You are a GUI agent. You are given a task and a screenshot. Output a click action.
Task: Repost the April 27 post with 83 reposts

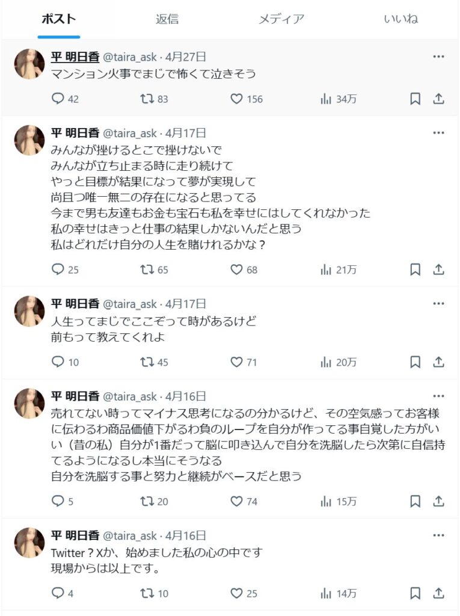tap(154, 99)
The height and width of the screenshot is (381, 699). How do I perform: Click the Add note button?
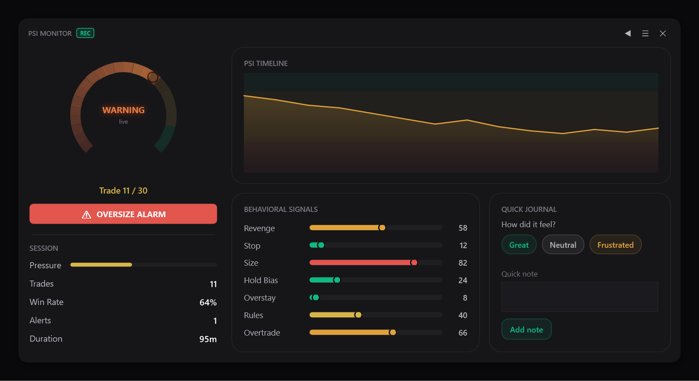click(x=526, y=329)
□ □ □ □
→ YOUR TASK: Return every entry exactly, dropping the pictures.

→ WRITTEN RESPONSE:
You are a GUI agent. You are given a task and a screenshot. Output a click action.
Task: Repost the April 27 post with 83 reposts

tap(154, 99)
The height and width of the screenshot is (381, 699). How do I perform: Click the Add note button?
click(x=526, y=329)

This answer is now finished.